(Stored items)
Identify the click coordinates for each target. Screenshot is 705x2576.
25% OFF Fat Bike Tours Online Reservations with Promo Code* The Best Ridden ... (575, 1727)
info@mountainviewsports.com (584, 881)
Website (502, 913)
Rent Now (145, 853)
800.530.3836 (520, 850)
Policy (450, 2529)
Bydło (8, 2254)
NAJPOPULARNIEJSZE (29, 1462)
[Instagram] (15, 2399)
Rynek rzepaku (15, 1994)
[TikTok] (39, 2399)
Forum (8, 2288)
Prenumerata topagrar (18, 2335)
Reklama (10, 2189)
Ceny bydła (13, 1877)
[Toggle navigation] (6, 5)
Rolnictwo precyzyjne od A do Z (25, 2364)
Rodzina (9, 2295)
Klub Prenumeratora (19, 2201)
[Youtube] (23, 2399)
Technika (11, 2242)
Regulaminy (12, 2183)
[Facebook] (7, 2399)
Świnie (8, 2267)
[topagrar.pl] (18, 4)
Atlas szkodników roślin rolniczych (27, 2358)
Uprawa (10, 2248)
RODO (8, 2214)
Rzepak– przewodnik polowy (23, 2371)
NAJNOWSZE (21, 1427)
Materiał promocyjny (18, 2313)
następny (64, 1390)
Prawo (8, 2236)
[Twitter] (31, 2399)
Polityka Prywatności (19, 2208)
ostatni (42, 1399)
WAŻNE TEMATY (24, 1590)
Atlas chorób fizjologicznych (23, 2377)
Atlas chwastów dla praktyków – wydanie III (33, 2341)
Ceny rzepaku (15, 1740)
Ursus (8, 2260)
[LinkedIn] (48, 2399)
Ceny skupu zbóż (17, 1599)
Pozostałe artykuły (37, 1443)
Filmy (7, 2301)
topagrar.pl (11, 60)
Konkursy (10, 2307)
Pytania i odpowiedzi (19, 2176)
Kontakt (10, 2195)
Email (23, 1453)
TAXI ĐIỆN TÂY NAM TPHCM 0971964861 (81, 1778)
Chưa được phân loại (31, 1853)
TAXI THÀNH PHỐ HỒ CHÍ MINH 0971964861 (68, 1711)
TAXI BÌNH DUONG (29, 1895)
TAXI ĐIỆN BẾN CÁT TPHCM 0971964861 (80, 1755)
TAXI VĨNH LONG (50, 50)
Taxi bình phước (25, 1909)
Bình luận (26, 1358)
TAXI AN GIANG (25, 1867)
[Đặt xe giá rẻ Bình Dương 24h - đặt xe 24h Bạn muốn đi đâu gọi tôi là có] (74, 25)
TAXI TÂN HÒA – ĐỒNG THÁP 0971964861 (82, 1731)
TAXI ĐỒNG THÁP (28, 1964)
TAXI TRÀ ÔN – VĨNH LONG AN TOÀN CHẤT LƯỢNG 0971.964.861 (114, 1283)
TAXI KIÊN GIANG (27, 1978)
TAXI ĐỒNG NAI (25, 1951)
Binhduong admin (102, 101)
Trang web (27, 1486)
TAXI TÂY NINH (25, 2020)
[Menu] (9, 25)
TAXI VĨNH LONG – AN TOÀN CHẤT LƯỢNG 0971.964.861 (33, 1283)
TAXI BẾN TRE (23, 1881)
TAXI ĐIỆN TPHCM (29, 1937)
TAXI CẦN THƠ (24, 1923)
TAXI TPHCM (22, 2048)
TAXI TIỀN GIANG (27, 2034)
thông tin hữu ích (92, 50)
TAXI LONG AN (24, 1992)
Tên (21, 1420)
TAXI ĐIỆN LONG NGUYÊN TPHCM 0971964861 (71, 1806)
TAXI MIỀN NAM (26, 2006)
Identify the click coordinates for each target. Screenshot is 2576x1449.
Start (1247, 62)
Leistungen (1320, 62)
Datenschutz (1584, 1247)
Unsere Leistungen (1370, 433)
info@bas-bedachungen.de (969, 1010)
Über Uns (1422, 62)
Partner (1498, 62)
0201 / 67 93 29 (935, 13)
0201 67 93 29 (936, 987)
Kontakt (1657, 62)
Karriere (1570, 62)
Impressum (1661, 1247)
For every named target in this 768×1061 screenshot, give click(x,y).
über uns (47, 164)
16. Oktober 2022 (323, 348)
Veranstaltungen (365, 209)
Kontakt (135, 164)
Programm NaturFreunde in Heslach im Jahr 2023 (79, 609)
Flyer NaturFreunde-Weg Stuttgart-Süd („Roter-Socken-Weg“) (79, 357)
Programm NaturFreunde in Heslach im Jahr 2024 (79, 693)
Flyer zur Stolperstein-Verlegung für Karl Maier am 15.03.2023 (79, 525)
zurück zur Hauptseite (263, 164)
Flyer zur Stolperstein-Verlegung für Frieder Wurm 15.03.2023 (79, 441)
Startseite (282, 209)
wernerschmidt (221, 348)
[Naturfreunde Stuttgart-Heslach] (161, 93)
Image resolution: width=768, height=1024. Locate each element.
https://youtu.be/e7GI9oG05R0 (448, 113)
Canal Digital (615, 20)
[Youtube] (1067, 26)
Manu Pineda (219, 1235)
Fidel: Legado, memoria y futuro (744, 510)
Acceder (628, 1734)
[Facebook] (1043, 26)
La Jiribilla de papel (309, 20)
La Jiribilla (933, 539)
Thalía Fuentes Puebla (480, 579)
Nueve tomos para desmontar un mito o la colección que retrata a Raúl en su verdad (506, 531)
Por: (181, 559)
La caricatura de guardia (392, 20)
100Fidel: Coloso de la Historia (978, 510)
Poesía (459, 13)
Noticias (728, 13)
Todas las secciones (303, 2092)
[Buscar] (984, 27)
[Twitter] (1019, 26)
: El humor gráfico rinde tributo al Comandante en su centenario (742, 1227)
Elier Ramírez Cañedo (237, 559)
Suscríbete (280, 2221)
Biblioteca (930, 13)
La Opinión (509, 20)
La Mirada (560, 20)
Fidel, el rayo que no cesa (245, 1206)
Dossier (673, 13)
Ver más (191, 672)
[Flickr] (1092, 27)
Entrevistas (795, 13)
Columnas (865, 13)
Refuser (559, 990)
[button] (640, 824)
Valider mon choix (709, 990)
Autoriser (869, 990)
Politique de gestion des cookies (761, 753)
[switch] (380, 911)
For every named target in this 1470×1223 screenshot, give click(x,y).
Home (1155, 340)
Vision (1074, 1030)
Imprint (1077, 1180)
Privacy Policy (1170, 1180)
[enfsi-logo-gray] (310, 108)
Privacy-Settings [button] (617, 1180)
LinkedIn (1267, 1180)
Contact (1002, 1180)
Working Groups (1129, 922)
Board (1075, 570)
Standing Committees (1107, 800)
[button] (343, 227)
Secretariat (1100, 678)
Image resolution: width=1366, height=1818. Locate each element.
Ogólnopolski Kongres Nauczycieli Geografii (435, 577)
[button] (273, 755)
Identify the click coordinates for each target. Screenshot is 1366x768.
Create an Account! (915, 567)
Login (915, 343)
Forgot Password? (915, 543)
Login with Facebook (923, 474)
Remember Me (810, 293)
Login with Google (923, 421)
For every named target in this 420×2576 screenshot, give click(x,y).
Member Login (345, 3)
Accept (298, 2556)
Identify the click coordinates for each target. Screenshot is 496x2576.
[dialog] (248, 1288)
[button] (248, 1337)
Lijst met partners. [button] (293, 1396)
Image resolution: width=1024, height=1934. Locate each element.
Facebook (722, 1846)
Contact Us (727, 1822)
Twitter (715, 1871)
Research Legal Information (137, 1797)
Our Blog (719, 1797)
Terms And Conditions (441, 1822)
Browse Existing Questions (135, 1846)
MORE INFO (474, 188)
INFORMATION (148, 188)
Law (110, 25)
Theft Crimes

* [DESCRIPTION OF THE TASK] A word-for-word copy of the lines above from the one with "TAXI AN GIANG (25, 1867)" through the one with "TAXI ĐỒNG NAI (25, 1951)", inclusive, is the only output wanted.

* [RESULT OF THE EXERCISE]
TAXI AN GIANG (25, 1867)
[Đặt xe giá rẻ Bình Dương 24h - đặt xe 24h Bạn muốn đi đâu gọi tôi là có] (74, 25)
TAXI TÂN HÒA – ĐỒNG THÁP 0971964861 (82, 1731)
TAXI ĐỒNG THÁP (28, 1964)
TAXI TRÀ ÔN – VĨNH LONG AN TOÀN CHẤT LƯỢNG 0971.964.861 (114, 1283)
TAXI KIÊN GIANG (27, 1978)
TAXI ĐỒNG NAI (25, 1951)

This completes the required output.